▶ _Given entries_
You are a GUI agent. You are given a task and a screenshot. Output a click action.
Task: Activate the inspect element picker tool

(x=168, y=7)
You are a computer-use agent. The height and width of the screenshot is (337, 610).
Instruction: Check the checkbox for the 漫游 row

...

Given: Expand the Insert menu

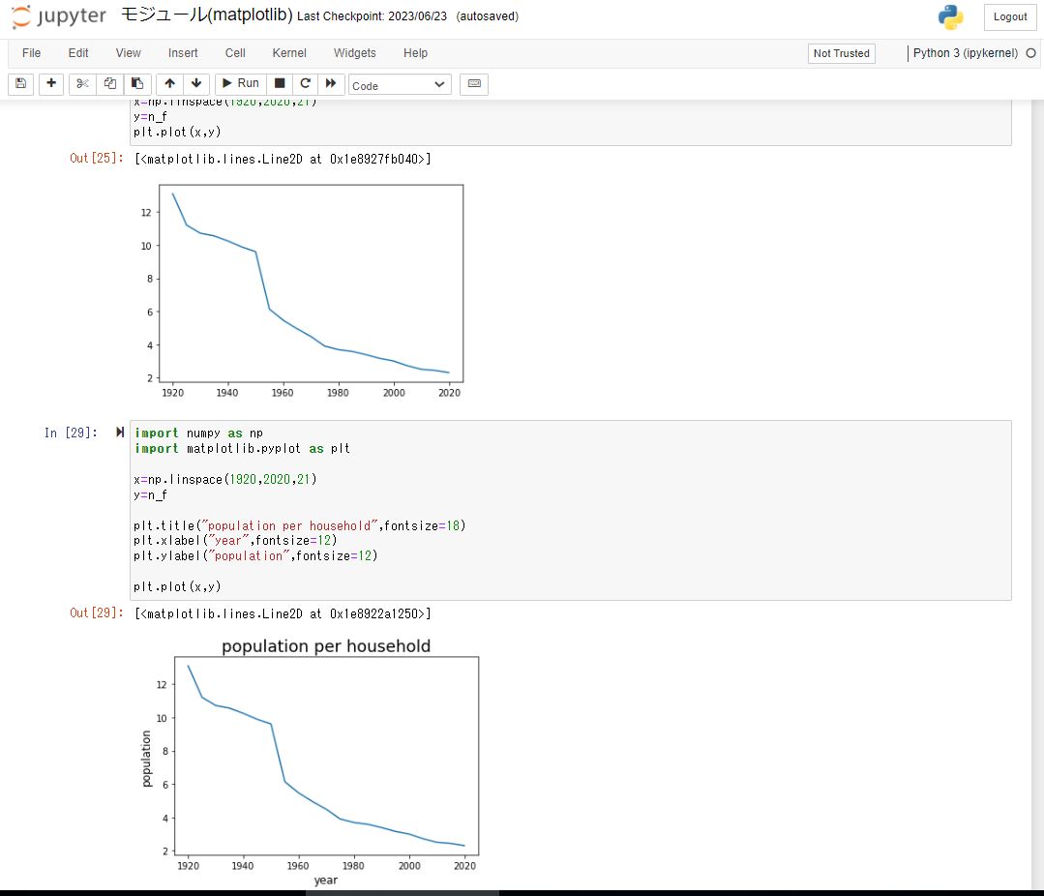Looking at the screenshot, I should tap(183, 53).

==

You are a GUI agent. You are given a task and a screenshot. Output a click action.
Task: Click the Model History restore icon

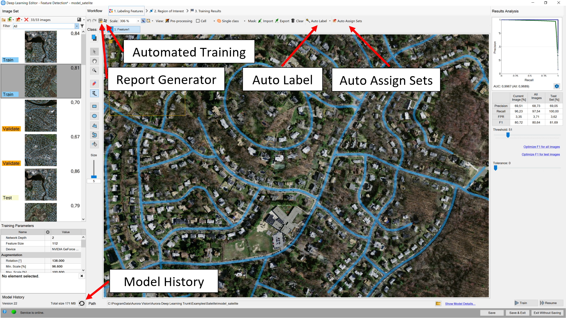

▶ _Task requirements_
Please reproduce the part of the material that opens with the line containing "You are a computer-use" and closes with the line containing "Instruction: Check the", swapping "checkbox" for "toggle switch" and leaving everything else as it is.

▶ _Written solution_
You are a computer-use agent. The height and width of the screenshot is (337, 610).
Instruction: Check the toggle switch for the 漫游 row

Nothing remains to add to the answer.